● **SHORT EXERCISE**
Answer these questions using the article on Skopje.
(a) On what date was the country's name change officially introduced?
(b) How tall is the bronze equestrian statue in Macedonia Square?
(c) In what year did VMRO-DPMNE seize power?

After overthrowing its government and changing its name, North Macedonia faces up to the urban crisis in Skopje

The pet project of deposed former Prime Minister Nikola Gruevski, the urban remodelling known as ‘Skopje 2014’ saw the North Macedonian capital transformed by a wave of kitsch Neoclassical add-ons. As the newly-renamed nation moves on from its autocratic former ruler, what next for this bewildered and bewildering city?

29 April 2019
Top image: Elise Morton

Visitors to Skopje’s central Macedonia Square are confronted by a 25-metre bronze equestrian statue, titled “Warrior on a Horse”. This supposedly anonymous figure is widely understood to represent the ancient hero Alexander the Great on his steed Bucephalus; soon this will become official. A new commemorative plaque will explain that Alexander was a figure from Hellenic antiquity, and thus a part of world cultural heritage. Indeed, future visitors to the square will encounter a renamed landmark in a renamed country: The Republic of North Macedonia, as the nation is now known.

The country’s name change was officially introduced on 12 February. It is part of the “Prespa Agreement”, which puts an end to an almost quarter-century-long dispute between (now-North) Macedonia and Greece surrounding claims to the cultural legacy of the ancient Kingdom of Macedonia. Prespa settles the conflict by awarding Greece exclusive use of the name “Macedonia” for its northernmost region, and sole claim to that area’s ancient heritage; in turn, the Agreement paves the way for North Macedonia’s entry into NATO and the European Union. The soon-to-be Alexander statue is thus a sign of the foreign policy successes of the current North Macedonian government. It is also indicative of its most pressing domestic failures.

The monument was part of the controversial, wide-ranging urban revamp scheme known as “Skopje 2014”, which aimed to glorify a dubious version of Macedonian national history and cultural heritage dating back to Antiquity. The driving force behind the scheme was former Prime Minister Nikola Gruevski, who sought political asylum in Hungary in 2018 following a conviction for abuse of public office. His nationalist conservative party, VMRO-DPMNE, seized power in 2006 before being forced out of office in 2016 after massive anti-government protests against its authoritarianism.

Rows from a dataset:
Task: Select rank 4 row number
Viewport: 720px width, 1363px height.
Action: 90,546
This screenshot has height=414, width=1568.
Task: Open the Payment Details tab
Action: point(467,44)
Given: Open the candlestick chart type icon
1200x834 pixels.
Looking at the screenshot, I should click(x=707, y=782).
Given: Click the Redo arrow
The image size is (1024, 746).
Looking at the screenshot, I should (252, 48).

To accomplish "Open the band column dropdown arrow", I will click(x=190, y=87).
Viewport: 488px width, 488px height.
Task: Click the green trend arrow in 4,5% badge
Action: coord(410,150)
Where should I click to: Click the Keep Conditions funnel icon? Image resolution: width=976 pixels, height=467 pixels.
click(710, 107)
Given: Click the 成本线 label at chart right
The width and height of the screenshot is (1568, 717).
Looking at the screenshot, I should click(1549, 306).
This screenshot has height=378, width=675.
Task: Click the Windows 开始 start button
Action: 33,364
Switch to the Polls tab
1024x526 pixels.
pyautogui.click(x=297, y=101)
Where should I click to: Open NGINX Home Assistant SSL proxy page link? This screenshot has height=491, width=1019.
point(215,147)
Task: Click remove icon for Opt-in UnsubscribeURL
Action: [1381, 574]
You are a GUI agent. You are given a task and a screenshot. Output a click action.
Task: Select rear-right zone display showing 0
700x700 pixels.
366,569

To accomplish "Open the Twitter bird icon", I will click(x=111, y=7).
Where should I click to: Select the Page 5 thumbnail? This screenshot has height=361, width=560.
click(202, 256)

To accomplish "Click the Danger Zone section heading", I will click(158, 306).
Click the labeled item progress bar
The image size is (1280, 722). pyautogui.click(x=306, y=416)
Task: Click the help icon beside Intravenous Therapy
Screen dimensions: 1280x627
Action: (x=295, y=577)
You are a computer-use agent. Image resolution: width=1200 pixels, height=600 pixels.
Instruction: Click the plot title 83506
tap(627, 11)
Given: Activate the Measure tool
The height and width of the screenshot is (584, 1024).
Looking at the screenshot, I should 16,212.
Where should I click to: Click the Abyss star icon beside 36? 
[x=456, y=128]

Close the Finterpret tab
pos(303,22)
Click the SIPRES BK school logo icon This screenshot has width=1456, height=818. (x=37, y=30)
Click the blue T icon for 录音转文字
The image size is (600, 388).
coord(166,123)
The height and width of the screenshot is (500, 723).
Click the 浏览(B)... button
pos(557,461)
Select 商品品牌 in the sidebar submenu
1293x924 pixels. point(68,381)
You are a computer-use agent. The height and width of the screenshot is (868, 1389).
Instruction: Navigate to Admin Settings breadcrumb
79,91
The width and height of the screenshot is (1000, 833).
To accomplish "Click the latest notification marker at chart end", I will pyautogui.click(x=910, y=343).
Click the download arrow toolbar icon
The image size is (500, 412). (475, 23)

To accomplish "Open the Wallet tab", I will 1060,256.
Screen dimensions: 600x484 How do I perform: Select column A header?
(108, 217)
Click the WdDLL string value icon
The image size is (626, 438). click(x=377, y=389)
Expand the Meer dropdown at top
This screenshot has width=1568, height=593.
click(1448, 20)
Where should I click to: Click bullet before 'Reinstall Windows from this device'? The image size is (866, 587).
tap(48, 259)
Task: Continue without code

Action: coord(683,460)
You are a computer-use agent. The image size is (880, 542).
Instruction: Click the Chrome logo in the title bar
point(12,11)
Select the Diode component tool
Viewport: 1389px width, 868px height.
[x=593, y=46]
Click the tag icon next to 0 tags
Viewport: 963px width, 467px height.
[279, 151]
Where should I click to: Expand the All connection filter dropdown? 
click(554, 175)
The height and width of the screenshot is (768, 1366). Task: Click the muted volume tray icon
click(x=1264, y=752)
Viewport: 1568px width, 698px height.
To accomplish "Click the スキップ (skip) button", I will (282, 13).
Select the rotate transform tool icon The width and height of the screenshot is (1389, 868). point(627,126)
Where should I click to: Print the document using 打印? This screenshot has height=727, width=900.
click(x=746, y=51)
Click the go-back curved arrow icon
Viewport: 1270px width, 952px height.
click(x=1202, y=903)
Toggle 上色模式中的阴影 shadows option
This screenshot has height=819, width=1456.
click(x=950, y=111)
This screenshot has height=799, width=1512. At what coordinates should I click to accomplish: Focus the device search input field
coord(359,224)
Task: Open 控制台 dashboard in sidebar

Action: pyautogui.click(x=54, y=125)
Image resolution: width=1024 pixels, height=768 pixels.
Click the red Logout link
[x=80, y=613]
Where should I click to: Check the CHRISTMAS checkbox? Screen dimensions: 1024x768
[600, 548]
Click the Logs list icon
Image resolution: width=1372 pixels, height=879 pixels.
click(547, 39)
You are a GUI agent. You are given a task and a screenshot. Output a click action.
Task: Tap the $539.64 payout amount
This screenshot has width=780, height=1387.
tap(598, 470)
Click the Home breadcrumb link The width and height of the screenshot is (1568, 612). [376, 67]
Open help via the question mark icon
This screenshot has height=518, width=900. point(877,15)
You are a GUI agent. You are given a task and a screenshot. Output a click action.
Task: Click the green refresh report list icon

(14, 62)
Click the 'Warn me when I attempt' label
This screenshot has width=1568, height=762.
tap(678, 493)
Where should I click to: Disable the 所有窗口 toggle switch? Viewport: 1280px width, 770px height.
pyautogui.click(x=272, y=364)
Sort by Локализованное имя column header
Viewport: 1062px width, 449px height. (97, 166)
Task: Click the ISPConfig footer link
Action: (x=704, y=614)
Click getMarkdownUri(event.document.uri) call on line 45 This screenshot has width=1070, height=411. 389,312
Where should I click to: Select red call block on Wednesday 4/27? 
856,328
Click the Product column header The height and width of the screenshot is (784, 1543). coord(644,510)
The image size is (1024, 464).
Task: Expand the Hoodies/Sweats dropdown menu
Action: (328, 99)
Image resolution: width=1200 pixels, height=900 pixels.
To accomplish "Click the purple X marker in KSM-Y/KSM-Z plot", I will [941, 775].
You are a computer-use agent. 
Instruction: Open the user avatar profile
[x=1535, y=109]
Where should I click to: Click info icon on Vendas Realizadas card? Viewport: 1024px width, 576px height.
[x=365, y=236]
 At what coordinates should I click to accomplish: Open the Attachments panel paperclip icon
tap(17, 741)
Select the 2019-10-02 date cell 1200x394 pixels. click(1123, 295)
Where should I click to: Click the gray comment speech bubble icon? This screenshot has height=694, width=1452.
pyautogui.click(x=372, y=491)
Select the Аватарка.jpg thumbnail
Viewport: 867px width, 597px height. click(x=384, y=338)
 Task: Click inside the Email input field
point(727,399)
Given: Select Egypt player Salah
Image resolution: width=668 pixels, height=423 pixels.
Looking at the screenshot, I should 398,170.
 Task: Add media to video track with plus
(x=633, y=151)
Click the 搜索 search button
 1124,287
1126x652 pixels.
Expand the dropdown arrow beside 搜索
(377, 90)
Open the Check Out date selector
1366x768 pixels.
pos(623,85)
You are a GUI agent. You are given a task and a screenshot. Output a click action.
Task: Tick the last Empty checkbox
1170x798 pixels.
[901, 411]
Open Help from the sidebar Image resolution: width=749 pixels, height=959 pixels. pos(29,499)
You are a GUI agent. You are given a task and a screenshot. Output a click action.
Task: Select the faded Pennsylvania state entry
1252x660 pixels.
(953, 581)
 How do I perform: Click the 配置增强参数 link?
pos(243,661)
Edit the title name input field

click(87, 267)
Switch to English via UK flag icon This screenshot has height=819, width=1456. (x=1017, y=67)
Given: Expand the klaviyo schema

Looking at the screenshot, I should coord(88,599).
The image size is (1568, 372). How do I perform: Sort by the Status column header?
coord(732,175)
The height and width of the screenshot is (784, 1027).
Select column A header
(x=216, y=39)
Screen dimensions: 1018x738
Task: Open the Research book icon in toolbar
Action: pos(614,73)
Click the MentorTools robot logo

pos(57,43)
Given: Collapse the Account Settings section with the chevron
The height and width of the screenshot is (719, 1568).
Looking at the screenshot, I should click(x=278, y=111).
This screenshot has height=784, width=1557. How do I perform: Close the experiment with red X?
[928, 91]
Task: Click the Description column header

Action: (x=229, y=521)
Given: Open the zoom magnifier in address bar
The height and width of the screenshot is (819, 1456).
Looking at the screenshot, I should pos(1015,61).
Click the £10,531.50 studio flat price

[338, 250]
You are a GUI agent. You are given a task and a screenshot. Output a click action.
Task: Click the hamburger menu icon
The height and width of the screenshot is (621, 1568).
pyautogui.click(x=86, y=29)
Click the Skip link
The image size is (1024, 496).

● **FULL ANSWER**
(a) 12 February
(b) 25 meters
(c) 2006